→ **RECORDS FOR THE TASK**
=== Section Start ===
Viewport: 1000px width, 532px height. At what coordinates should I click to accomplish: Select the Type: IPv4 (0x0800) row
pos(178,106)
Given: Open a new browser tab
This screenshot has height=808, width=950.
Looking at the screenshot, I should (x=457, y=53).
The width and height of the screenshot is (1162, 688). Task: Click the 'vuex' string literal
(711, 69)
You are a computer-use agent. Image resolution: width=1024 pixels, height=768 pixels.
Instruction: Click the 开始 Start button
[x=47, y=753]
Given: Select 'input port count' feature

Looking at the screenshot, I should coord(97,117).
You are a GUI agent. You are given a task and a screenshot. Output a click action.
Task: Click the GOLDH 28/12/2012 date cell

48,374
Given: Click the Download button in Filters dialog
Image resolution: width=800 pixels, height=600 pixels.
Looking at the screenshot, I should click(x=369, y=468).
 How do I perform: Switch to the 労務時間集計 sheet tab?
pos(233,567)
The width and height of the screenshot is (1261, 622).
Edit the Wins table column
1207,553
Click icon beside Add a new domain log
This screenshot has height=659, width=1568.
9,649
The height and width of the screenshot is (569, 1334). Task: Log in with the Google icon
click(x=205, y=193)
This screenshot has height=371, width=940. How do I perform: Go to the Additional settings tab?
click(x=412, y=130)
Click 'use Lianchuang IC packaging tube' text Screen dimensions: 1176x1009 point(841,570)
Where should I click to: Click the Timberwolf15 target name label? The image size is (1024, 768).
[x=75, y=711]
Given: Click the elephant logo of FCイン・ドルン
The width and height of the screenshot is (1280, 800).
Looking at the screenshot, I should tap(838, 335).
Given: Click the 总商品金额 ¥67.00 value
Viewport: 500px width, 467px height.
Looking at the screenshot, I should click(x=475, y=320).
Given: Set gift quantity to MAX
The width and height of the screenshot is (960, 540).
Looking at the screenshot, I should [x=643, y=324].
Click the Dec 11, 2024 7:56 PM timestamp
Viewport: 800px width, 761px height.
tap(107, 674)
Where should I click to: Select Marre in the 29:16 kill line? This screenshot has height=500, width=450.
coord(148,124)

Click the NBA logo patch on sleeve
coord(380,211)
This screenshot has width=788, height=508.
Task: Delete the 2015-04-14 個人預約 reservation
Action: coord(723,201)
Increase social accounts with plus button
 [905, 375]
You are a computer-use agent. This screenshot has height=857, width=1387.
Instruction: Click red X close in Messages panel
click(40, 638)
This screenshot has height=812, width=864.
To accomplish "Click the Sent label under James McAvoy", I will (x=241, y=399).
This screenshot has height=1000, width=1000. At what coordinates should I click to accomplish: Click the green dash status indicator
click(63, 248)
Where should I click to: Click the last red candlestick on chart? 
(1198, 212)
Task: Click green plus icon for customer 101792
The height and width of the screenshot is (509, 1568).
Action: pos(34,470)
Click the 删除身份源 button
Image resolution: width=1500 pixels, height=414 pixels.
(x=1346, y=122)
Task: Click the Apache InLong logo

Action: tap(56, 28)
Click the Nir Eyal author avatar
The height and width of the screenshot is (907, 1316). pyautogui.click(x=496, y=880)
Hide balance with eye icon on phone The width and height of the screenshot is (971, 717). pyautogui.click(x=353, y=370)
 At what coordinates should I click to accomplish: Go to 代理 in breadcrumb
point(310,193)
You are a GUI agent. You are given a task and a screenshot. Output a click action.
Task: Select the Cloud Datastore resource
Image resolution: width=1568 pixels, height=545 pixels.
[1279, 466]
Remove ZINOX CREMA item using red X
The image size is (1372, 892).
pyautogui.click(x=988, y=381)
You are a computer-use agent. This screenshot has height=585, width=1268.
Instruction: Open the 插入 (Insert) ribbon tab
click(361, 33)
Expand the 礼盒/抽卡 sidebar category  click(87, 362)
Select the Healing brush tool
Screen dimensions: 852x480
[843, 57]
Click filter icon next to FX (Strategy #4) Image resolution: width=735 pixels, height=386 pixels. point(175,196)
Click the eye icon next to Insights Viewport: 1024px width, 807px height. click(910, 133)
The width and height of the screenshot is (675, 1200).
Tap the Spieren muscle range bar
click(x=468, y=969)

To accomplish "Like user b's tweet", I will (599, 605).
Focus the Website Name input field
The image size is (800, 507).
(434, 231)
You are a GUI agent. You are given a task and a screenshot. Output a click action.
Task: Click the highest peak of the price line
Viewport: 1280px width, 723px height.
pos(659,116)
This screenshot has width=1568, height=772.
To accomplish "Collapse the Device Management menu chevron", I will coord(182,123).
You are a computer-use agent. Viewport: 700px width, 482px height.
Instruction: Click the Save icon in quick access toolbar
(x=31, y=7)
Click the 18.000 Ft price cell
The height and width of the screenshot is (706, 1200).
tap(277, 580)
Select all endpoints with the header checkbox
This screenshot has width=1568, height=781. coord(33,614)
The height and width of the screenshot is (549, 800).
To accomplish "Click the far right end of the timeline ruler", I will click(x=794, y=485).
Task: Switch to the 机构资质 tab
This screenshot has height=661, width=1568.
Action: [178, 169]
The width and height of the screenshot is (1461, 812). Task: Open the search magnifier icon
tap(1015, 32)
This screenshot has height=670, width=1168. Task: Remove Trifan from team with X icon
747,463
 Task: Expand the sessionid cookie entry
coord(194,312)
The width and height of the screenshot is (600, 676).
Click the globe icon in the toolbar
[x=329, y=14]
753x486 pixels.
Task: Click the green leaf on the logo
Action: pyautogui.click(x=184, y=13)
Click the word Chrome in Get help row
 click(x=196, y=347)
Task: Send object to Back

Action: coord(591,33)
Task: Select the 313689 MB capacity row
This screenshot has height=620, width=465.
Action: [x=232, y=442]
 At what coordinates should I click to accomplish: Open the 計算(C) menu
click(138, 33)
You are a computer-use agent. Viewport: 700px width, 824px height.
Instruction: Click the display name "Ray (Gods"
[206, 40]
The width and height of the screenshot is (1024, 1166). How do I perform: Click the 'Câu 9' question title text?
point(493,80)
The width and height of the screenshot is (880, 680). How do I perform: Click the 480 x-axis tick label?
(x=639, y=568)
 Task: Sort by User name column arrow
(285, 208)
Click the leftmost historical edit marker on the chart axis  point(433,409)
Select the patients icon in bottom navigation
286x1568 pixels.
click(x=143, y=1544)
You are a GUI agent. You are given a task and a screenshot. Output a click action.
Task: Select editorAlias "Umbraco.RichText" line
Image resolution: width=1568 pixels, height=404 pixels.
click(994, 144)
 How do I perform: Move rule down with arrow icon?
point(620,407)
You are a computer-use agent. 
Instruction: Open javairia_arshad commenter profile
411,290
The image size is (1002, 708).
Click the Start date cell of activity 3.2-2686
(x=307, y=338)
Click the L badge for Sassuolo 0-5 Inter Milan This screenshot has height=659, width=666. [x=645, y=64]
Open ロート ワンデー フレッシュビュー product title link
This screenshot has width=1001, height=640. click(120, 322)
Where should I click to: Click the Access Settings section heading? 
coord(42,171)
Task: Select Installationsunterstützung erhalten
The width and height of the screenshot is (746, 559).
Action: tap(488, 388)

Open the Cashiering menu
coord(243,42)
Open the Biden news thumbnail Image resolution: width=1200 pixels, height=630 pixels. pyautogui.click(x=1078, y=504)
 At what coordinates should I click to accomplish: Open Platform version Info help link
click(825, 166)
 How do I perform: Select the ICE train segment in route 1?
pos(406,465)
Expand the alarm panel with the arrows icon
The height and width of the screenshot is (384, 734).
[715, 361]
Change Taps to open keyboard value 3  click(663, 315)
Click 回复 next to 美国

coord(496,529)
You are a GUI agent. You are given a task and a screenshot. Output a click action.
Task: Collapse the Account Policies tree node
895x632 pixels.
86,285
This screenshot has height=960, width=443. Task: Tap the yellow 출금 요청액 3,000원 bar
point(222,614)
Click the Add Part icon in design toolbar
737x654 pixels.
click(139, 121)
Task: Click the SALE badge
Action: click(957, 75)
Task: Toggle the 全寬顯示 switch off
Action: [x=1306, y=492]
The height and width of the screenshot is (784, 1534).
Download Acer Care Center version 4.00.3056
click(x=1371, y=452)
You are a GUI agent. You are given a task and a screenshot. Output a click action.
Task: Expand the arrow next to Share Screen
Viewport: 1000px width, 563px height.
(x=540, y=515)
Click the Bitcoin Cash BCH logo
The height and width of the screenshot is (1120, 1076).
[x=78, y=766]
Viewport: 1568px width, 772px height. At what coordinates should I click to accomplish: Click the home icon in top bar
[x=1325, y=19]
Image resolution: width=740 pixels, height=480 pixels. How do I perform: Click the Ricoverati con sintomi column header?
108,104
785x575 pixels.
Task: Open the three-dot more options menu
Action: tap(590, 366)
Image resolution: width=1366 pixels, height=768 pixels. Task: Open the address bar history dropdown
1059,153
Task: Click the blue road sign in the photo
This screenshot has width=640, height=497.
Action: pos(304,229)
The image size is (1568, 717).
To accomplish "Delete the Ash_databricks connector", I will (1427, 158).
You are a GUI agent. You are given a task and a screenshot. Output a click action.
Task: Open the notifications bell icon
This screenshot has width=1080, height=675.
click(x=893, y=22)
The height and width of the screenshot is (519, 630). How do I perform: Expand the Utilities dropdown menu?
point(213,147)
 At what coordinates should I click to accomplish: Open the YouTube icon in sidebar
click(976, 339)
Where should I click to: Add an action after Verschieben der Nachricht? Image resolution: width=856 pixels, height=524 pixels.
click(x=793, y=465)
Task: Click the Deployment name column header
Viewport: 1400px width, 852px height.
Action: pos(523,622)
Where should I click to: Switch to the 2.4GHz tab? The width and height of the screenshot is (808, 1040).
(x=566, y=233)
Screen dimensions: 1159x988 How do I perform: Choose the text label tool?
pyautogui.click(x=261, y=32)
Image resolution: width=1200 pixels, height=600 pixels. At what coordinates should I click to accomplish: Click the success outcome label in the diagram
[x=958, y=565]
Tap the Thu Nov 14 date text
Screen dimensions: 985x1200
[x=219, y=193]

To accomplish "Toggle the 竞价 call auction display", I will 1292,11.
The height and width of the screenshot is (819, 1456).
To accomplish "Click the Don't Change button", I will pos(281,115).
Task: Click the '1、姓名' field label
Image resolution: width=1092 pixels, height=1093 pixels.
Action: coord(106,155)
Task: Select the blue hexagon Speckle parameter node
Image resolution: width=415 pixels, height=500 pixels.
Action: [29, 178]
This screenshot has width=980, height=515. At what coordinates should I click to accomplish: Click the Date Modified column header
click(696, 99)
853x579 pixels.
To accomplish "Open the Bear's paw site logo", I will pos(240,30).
=== Section End ===
Return each line among the entries that holds the word "blue".

Task: Click the blue road sign in the photo
Task: Select the blue hexagon Speckle parameter node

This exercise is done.